# Start of Entries

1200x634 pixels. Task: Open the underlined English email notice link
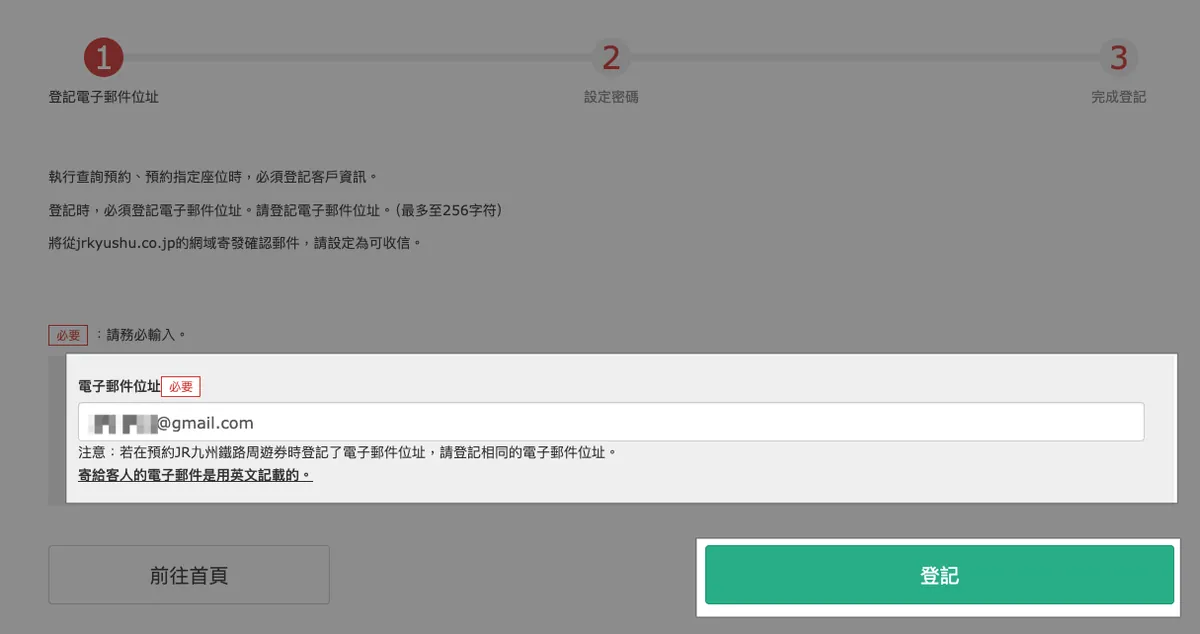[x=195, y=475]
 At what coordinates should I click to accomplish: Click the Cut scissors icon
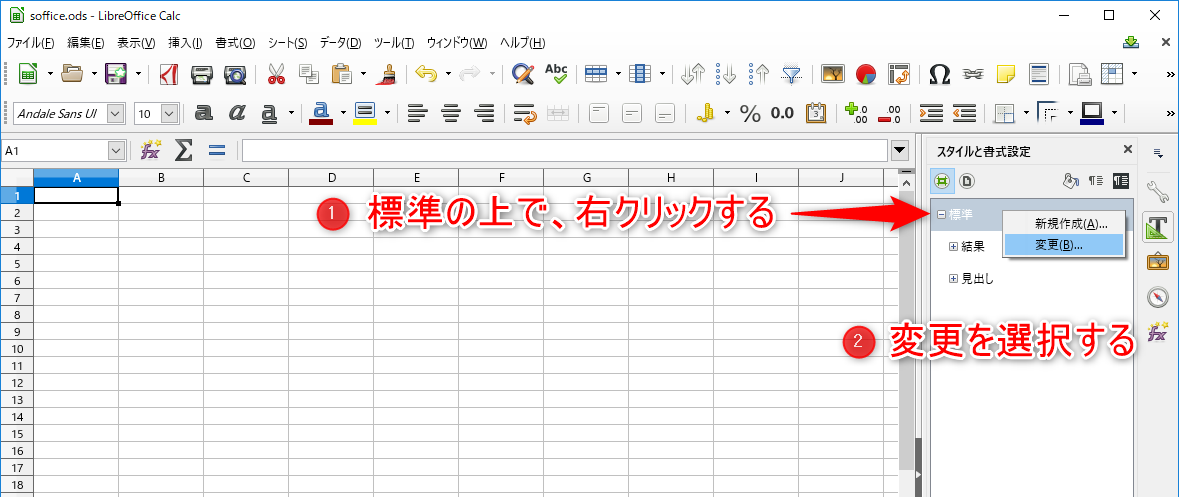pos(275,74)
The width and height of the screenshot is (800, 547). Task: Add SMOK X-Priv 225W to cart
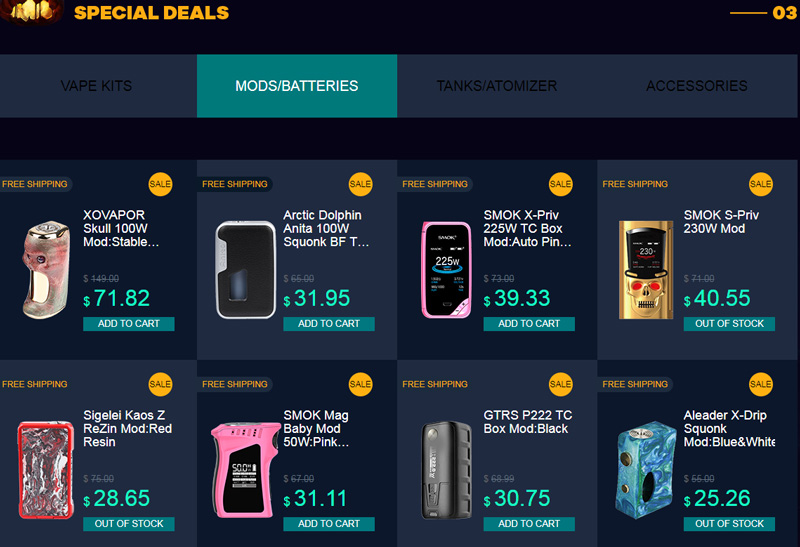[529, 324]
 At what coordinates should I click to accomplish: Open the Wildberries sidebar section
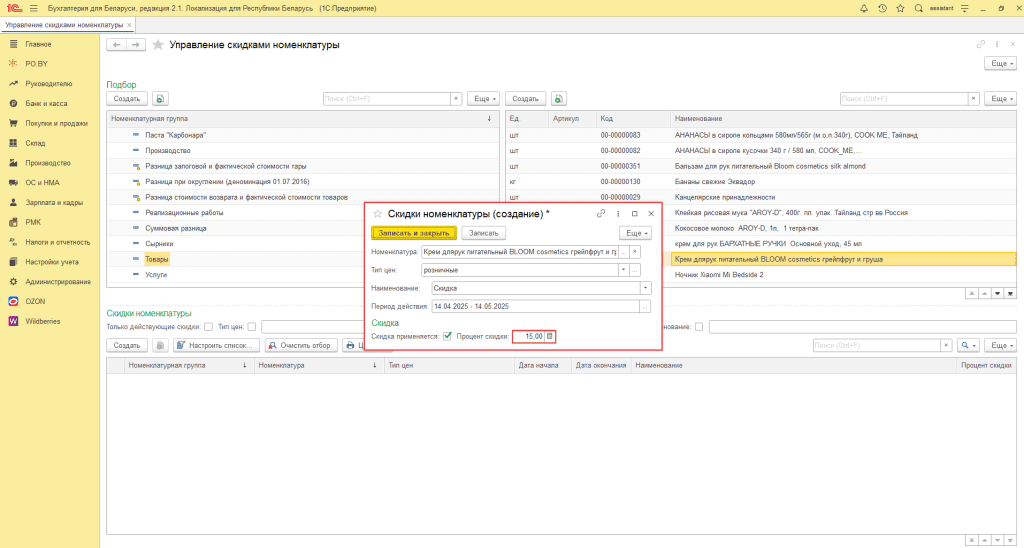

# End of Entries

### What to do
In the listing, from its first line up to and including the line with "pos(275,74)", change "scissors" to "shears" and keep everything else the same. Leave the pictures out of your answer.

### The output
1200x634 pixels. Task: Open the underlined English email notice link
[x=195, y=475]
 At what coordinates should I click to accomplish: Click the Cut shears icon
pos(275,74)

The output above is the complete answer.